Backgrounder: Ditch the Eco-Devo for Tax Reform
by JASON ARP
I left my recent city council meeting disgusted, having participated in the process of reviewing the compliance of businesses with their abatement agreements. State law requires us to grill companies unable to meet the hiring objectives set forth in their application for the abatement.
This ludicrous abatement process is only a symptom; punishing capital formation and production is the bigger problem. But let’s stay on the topic of abatement.
State law defines the address of the applicant business an “economic revitalization area.” It doesn’t matter whether the location happens to be in the poshest neighborhood in town or the most in need of revitalization. So, usually the first step for a councilman is to lie. The first step for the applicant is to presume perfect knowledge of the future. The whole process requires picking winners and losers and providing special privileges.
A city council has no business digging into hiring practices or business operations. For a capital-intensive manufacturing concern, however, the process could mean survival. Imagine you have a small machine shop where your equipment is worth about a year’s sales. In manufacturing, 10-percent profit margins are typical. The tax on business personal property (i.e., equipment) is 3 percent. If you can get it lifted, your profit is 30 percent higher in my example.
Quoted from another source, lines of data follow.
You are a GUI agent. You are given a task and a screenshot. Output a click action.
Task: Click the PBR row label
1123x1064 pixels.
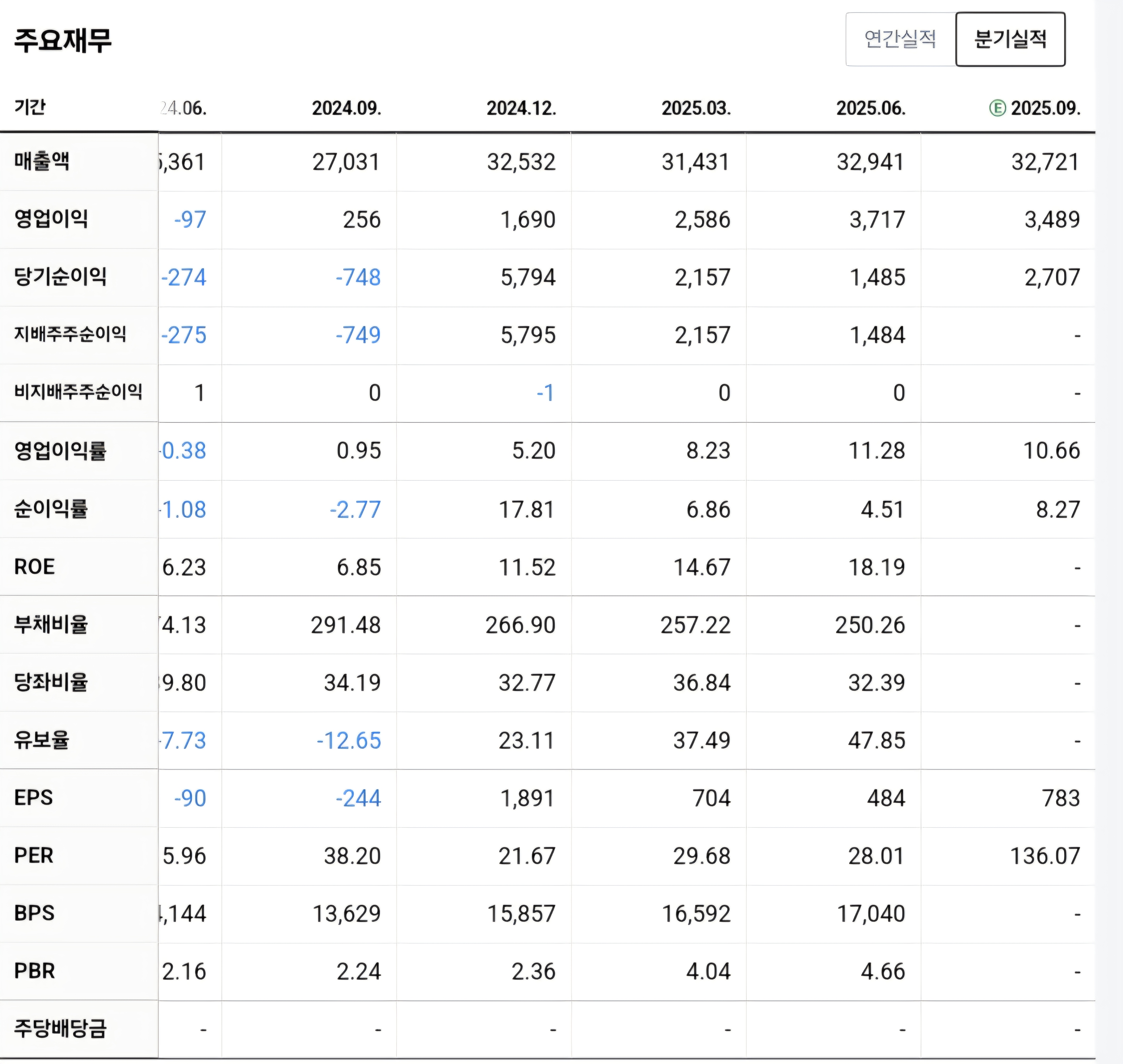tap(34, 971)
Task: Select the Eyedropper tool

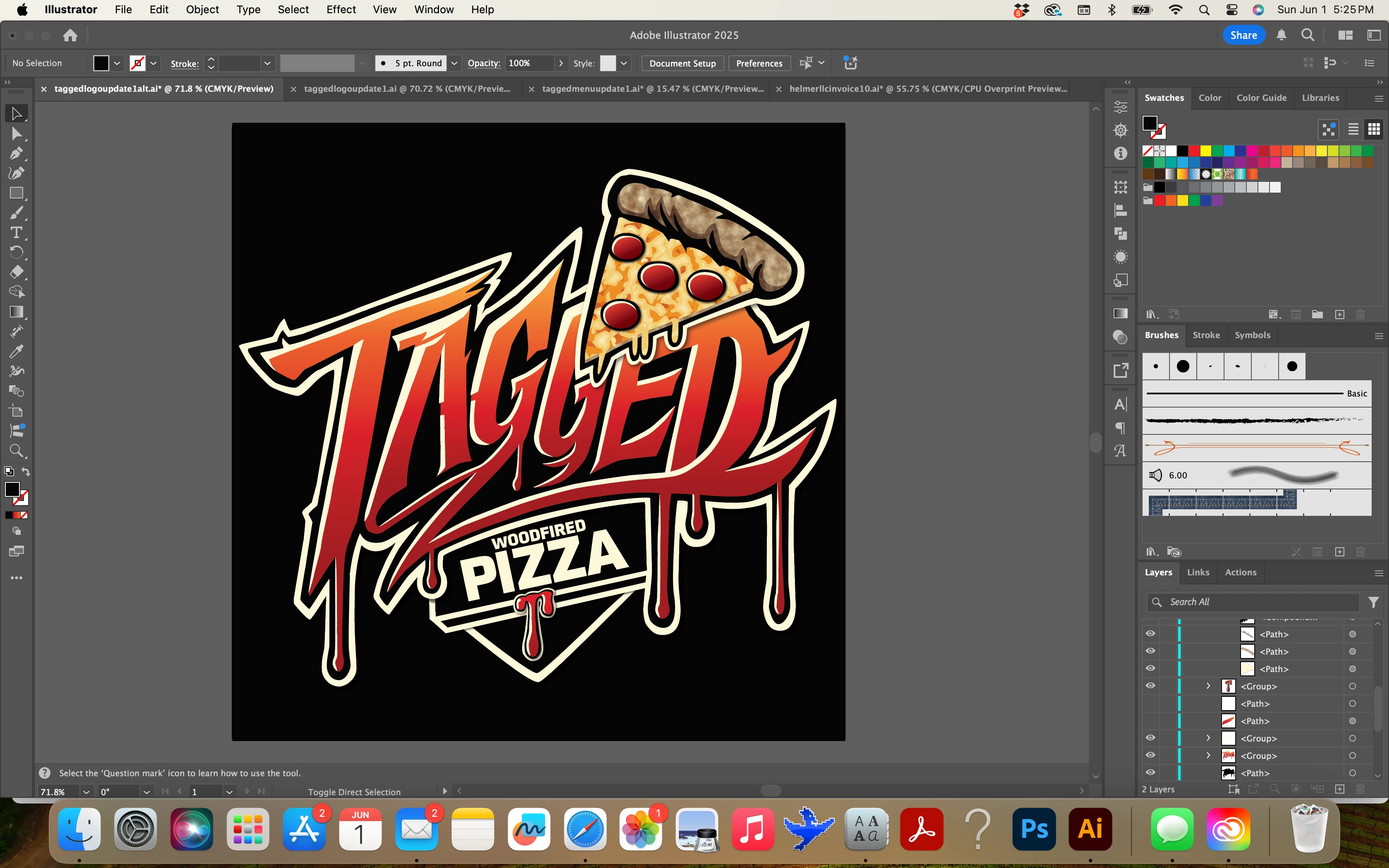Action: (16, 351)
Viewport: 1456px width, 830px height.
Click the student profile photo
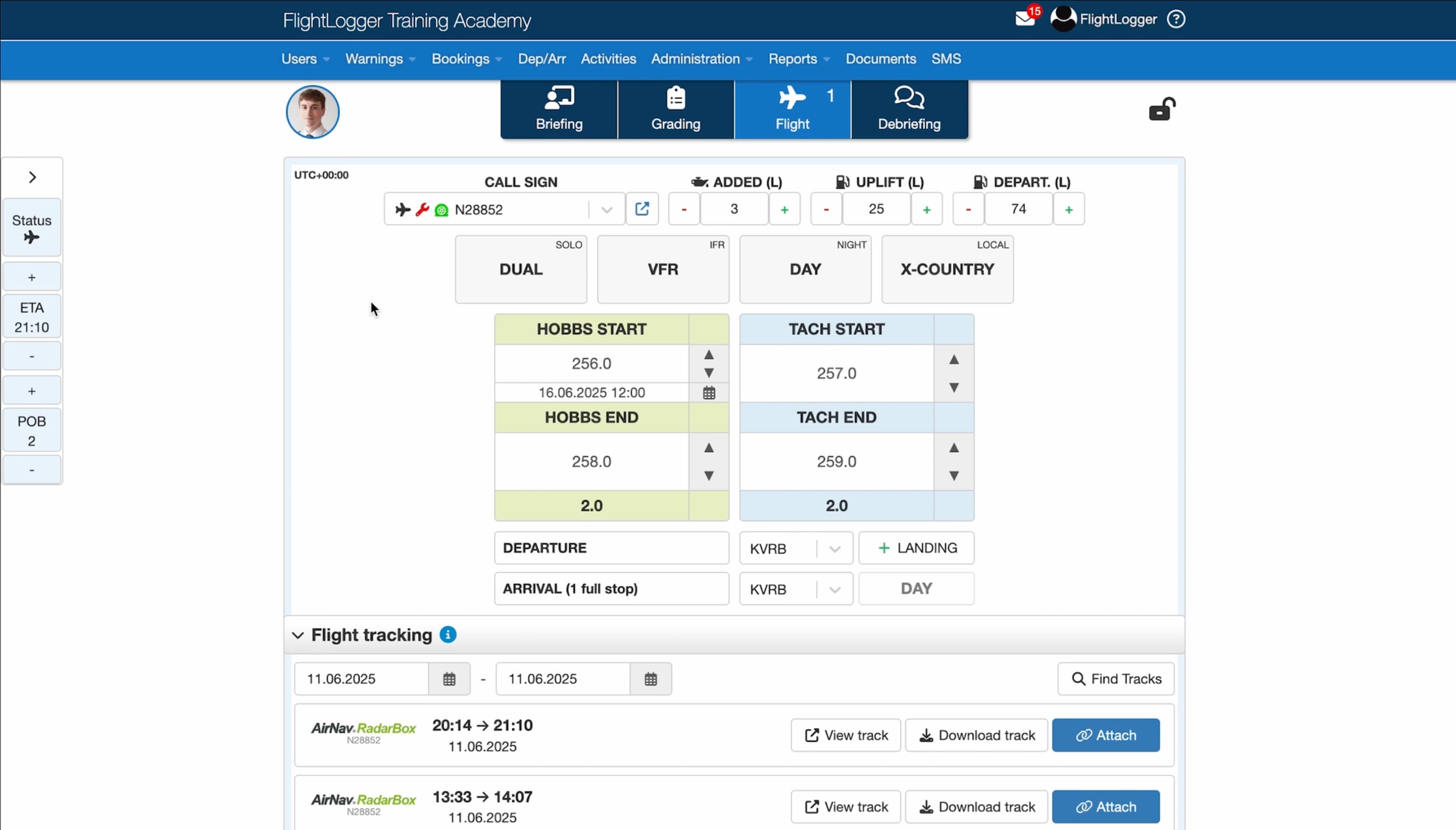312,112
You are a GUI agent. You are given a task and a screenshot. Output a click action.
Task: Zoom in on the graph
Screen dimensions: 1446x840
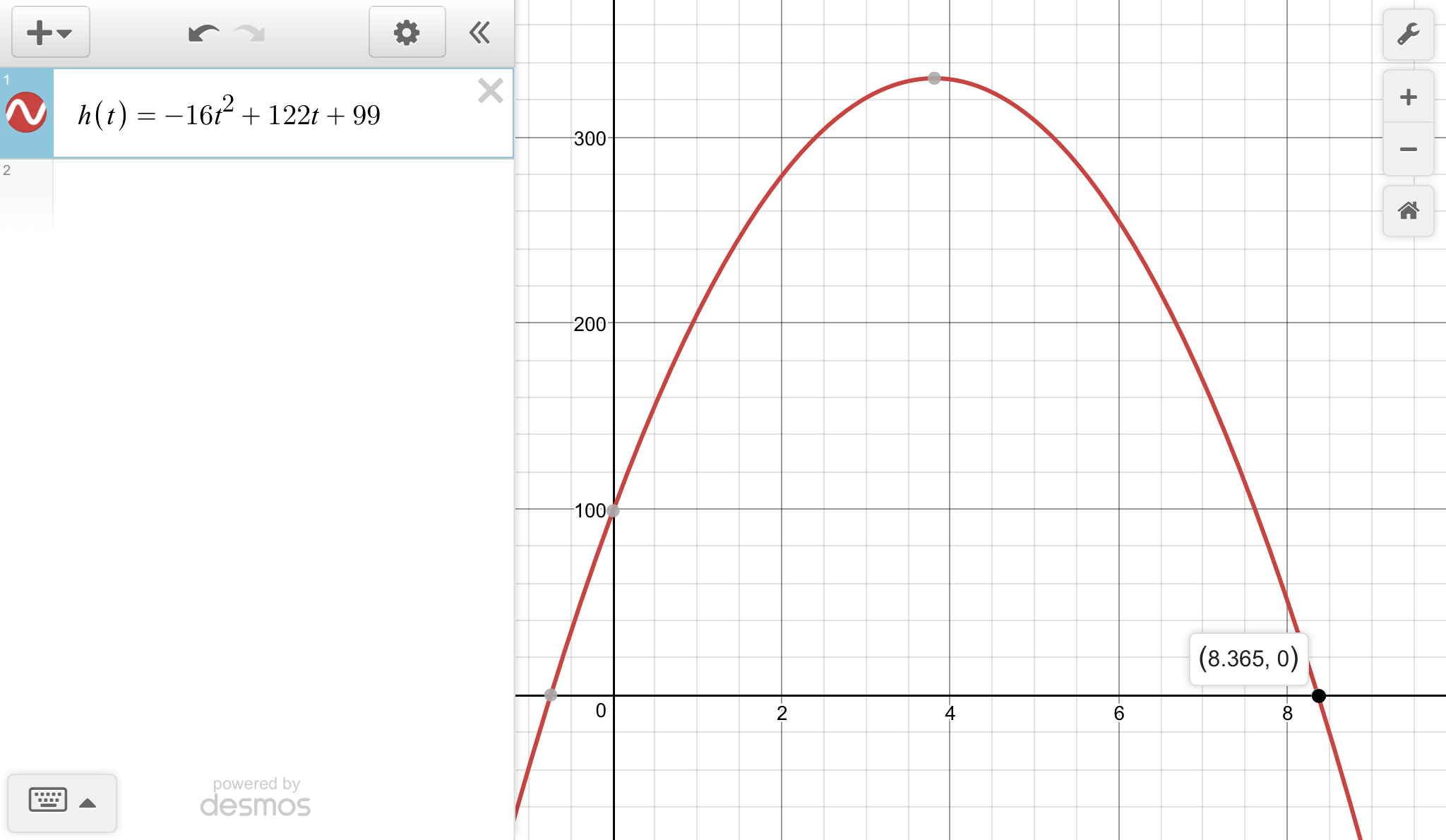coord(1408,97)
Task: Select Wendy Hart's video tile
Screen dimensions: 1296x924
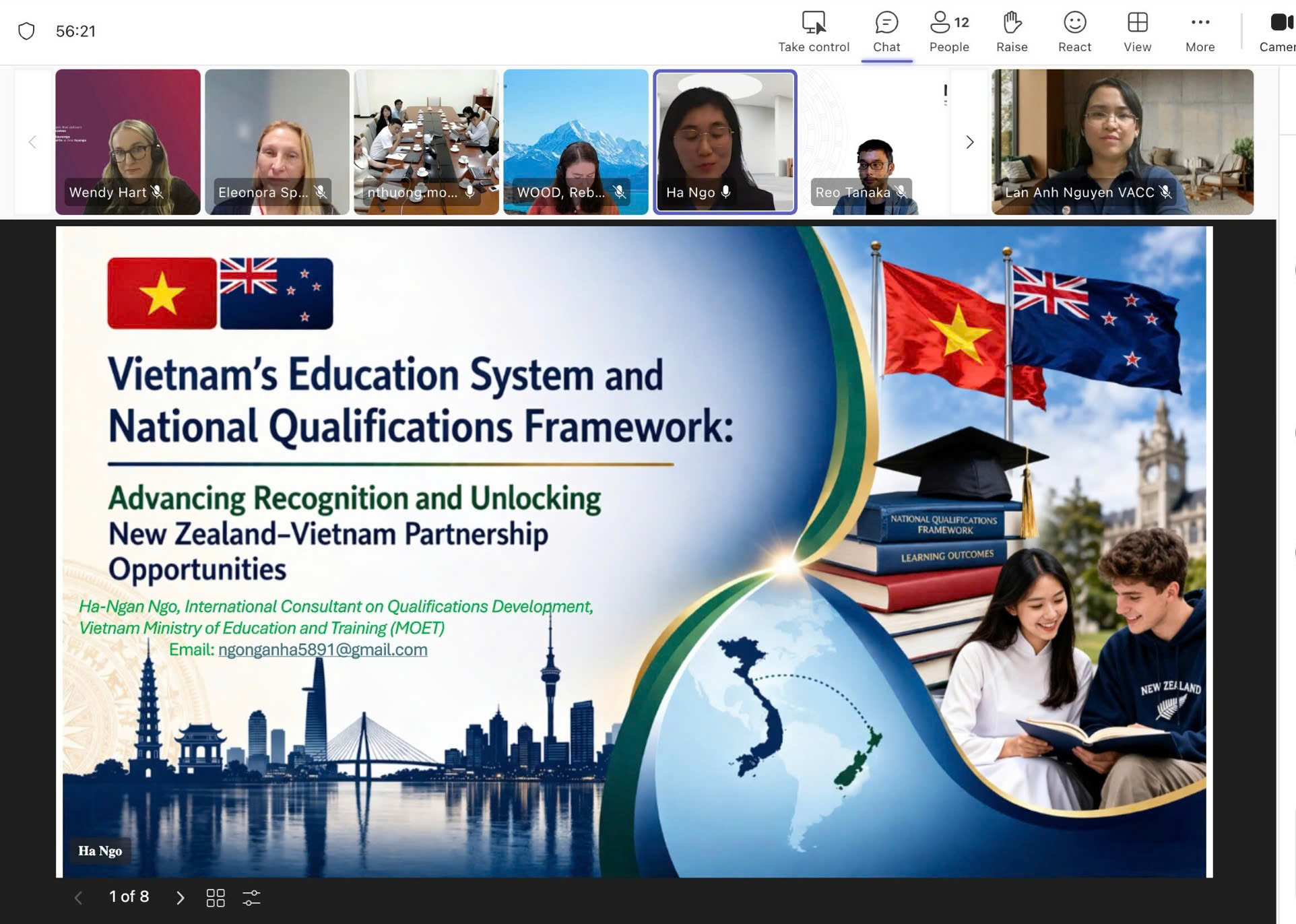Action: (x=128, y=141)
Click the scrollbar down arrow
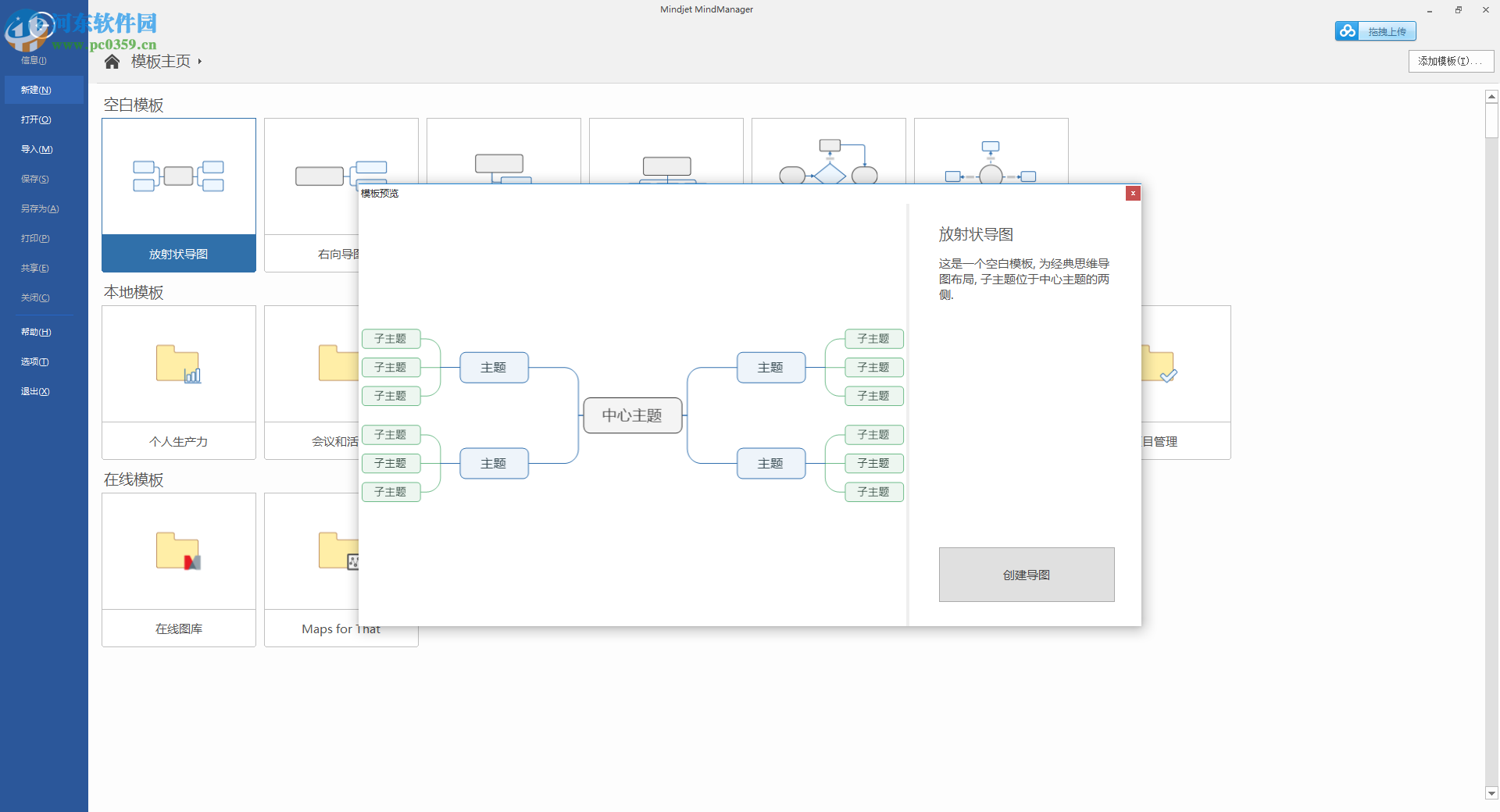Image resolution: width=1500 pixels, height=812 pixels. click(1491, 792)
Now you know why businesses subject themselves to such scrutiny and torturous evaluation — they need the money. We’ve created a situation where businesses often just don’t report equipment purchases or lie about values or play accounting games to avoid paying the tax. And honest businessmen are frustrated that what is in effect deception and fraud have been codified.
Here is the solution: If your council’s goal is not to control outcomes or micromanage business but rather to stimulate economic growth and prosperity, why not just exempt all new business equipment from taxation?
Thanks to legislation effective last year, Indiana county income tax councils have the option to do just that. Eliminating this tax will level the playing field for all businesses in regard to personal property taxation. Think about it: For manufacturers, equipment is a major investment; wouldn’t making it easier and less expensive to do business be a positive economic-development tool?
My city abates about $6 million each year. It spends $2.5 million on economic-development corporations and an economic-development department whose primary tool is tax abatement. The city gives out grants and other economic development money each year that equal more than $10 million a year. It collects about $17 million in personal property taxes. Would it not make more sense just to eliminate the tens of millions of dollars of economic development spending and simply stop collecting the tax?
Ohio and Illinois have already lifted business personal-property taxes, as have nine other states. And there are firms in Indiana that have decided to expand in Ohio for that reason. And why not? Who wants city councilmen sticking their nose in your business?
Jason Arp represents the 4th District on Fort Wayne City Council. A version of his essay appeared in the June 27 Fort Wayne Journal Gazette.